Un traitement est parvenu à faire reculer la maladie un temps. Mais, au tout début des années 1990, le président de la République a fait une rechute. Il a alors effectué des examens dans le plus grand secret - avec des prélèvements sous pseudonyme - et suivi un traitement bien caché. Entre temps, en 1982, toujours selon le docteur Claude Gubler, le socialiste a fait une embolie pulmonaire lors d’un déplacement en Allemagne. Après une intervention de son médecin pendant la nuit, il a pu réapparaître comme si de rien n’était.

Durant plus de 10 ans, des bulletins de santé tronqués ont été publiés. Finalement, le cancer du chef de l’État a été rendu public après sa première opération, en 1992. Il a dû en subir une deuxième en 1994. Preuve que la santé des présidents a toujours été un grand tabou, le livre du docteur Gubler, intitulé Le Grand Secret et publié en 1996, quelques jours après le décès de François Mitterrand, a été interdit pendant près de neuf ans, rappelle Le Monde.

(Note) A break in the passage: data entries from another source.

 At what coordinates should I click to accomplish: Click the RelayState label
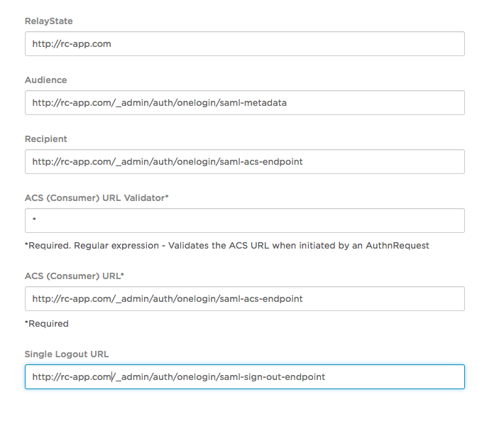tap(48, 21)
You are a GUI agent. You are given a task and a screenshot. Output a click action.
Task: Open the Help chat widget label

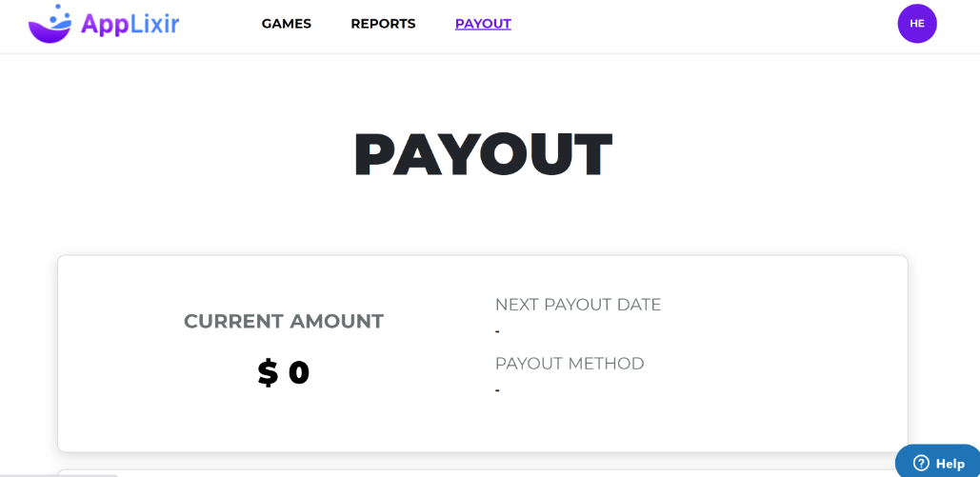pyautogui.click(x=950, y=464)
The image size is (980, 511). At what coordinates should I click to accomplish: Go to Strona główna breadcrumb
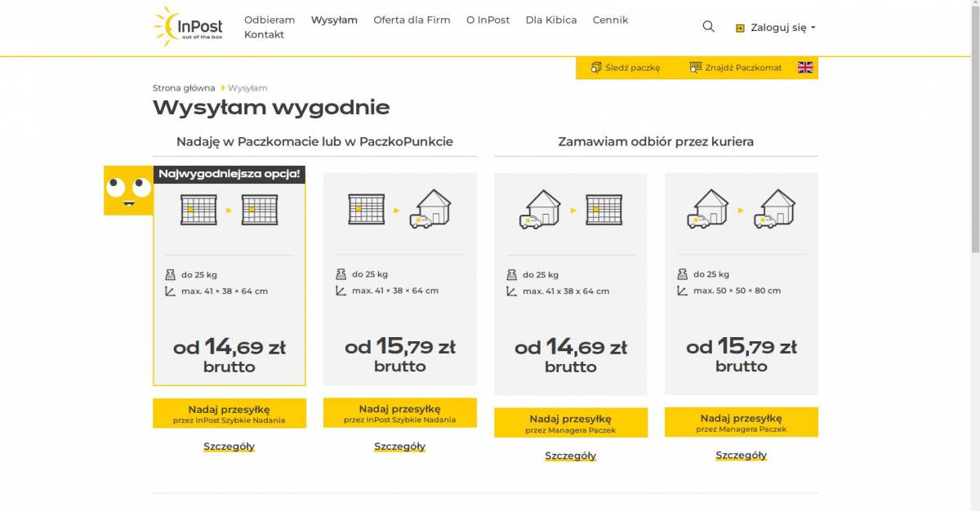[x=184, y=88]
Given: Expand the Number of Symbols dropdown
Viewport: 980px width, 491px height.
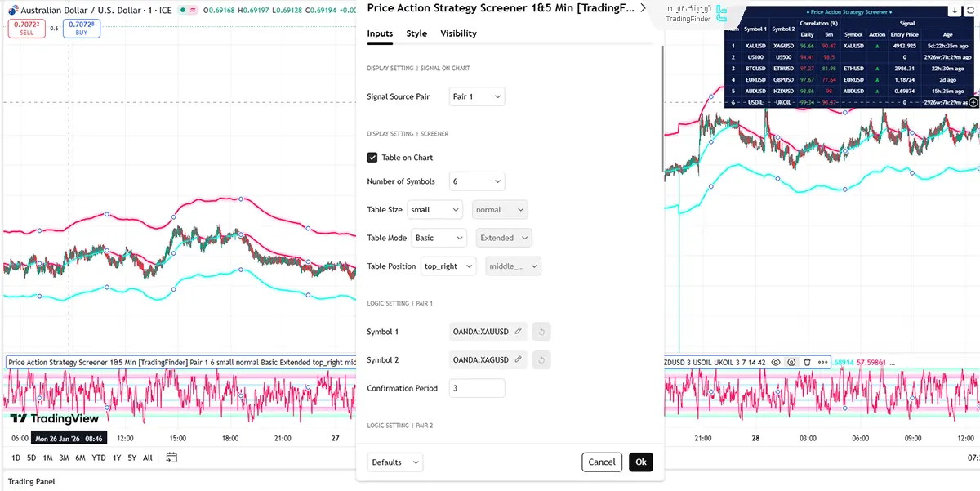Looking at the screenshot, I should point(477,181).
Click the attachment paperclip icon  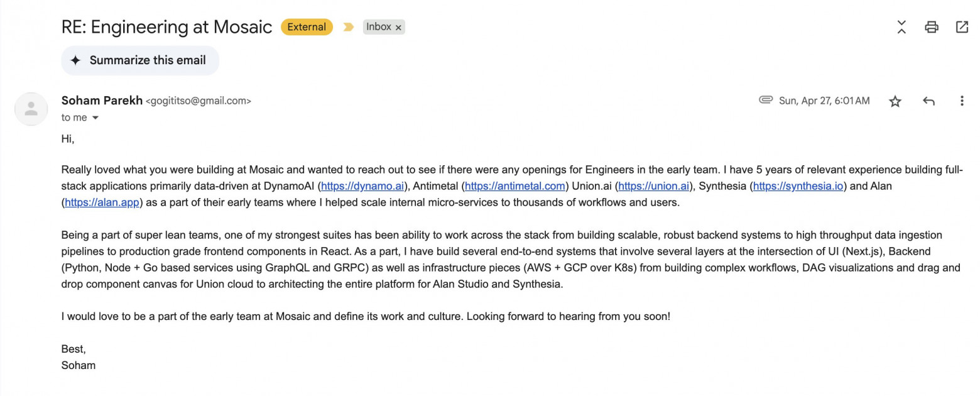[765, 100]
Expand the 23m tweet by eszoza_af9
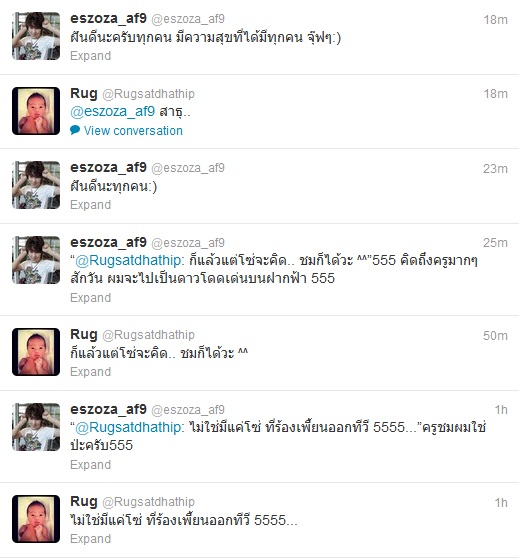The width and height of the screenshot is (519, 560). click(90, 205)
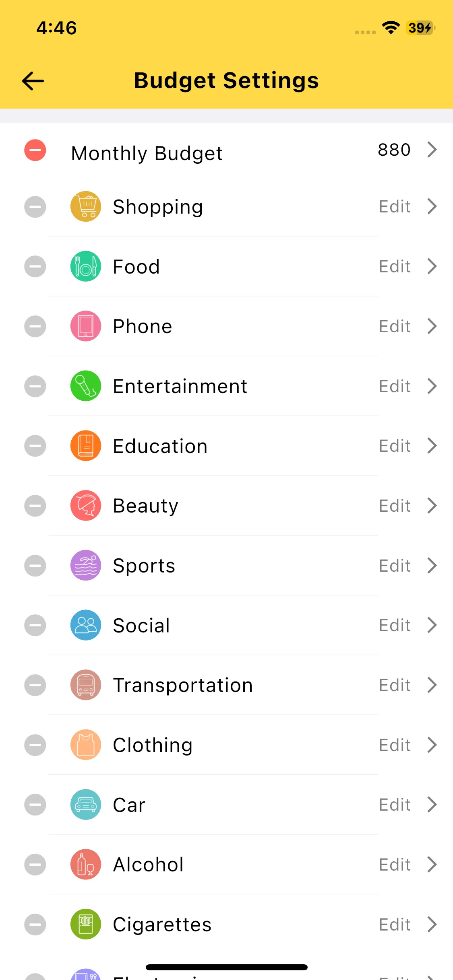Remove Monthly Budget with red minus
This screenshot has width=453, height=980.
coord(35,150)
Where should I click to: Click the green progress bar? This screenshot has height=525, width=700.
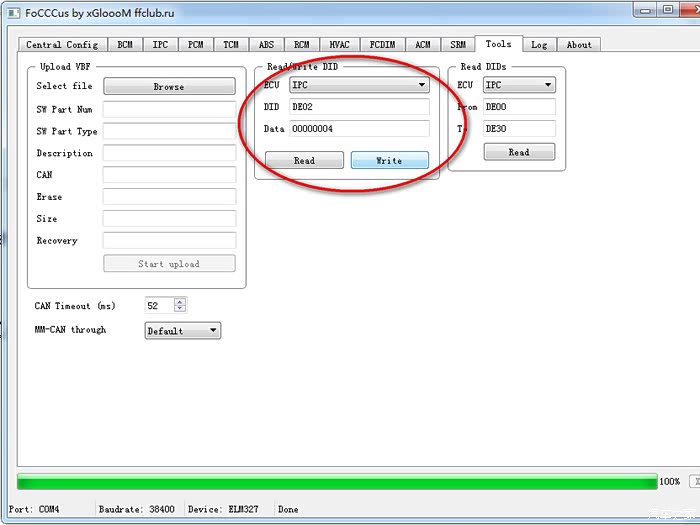[x=336, y=482]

Jacques Chirac, quant à lui, a tout bonnement refusé la publication de ses bulletins de santé, invoquant le respect de la vie privée, et arguant que ces bulletins n’avaient de toute façon pas empêché ses prédécesseurs de mentir, précise Le Monde. Il a d’ailleurs toujours nié vivement avoir des problèmes de santé, même le fait de porter un appareil auditif !

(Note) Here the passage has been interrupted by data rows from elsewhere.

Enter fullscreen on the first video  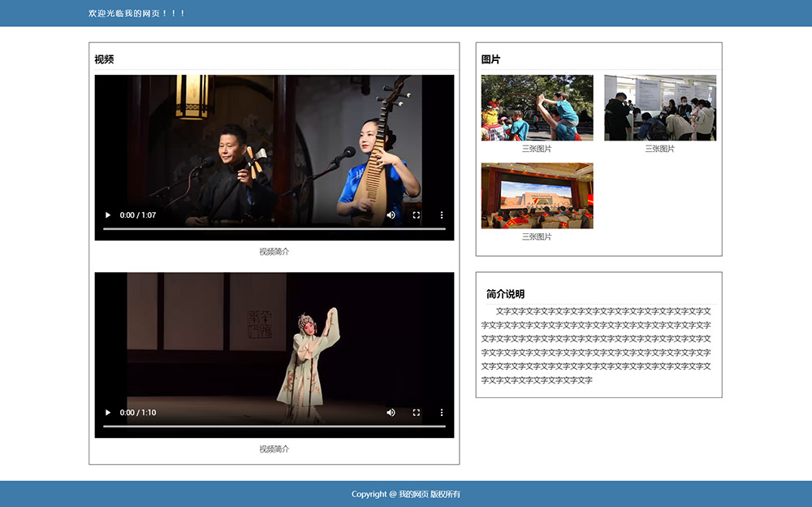click(x=417, y=215)
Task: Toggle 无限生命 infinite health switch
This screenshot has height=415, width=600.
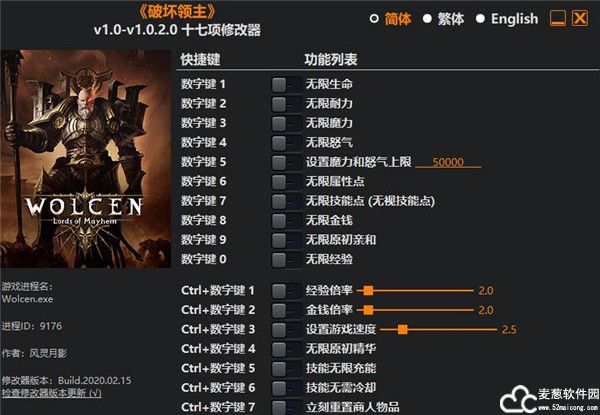Action: click(x=286, y=85)
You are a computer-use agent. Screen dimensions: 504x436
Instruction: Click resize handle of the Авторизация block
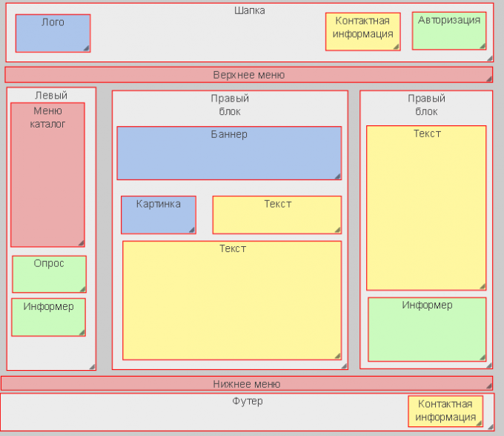coord(482,46)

Mise en scène du corps et de la bonne santé

Et si le rôle de président de la République a évolué sur certains aspects, le corps et la santé n’en font pas partie. Les chefs de l’État français de ces dernières années “se vendent comme des surhommes à l’opinion, ils doivent paraître en forme, incarner la santé”, détaille le professeur de communication politique. Nicolas Sarkozy est par exemple le premier à s’être mis en scène en train de courir et de faire du vélo. François Hollande a entamé un régime pendant la campagne de 2012. Emmanuel Macron se bat pour être perçu comme un président “jeune, énergique, en mouvement”, poursuit-il. “La mise en scène du corps, de la forme, du sport, c’est devenu très important pour les présidents”, conclut le spécialiste.

Ce qui explique notamment que Nicolas Sarkozy, dans la même veine que ses prédécesseurs, est parfois resté opaque sur le sujet de sa santé. Ce n’est qu’en janvier 2008, dans un livre portant sur son ex-femme, Cécilia Attias, qu’a été révélé une opération de la gorge pour traiter un abcès, qu’il a subie en octobre 2007. À l’époque, pour justifié le silence sur ce sujet, le conseiller du président, Henri Guaino, l’avait qualifié de “parfaitement anecdotique”, rappelle Libération.

Durant l’été 2009, il a été hospitalisé à la suite d’un malaise au cours d’un jogging. Pourtant, quelques jours avant, son bulletin de santé - une promesse de campagne ! - avait été publié, précisant que Nicolas Sarkozy avait réalisé des examens cardio-vasculaires et que les résultats étaient bons, précisait à l’époque le quotidien. La version officielle était celle du simple malaise vagal.

Si la santé des président reste toujours un secret bien gardée, “les Français attendent la vérité, la transparence”, commente Philippe Moreau-Chevrolet, professeur de communication politique. Reste à savoir s’ils seront entendus par Emmanuel Macron.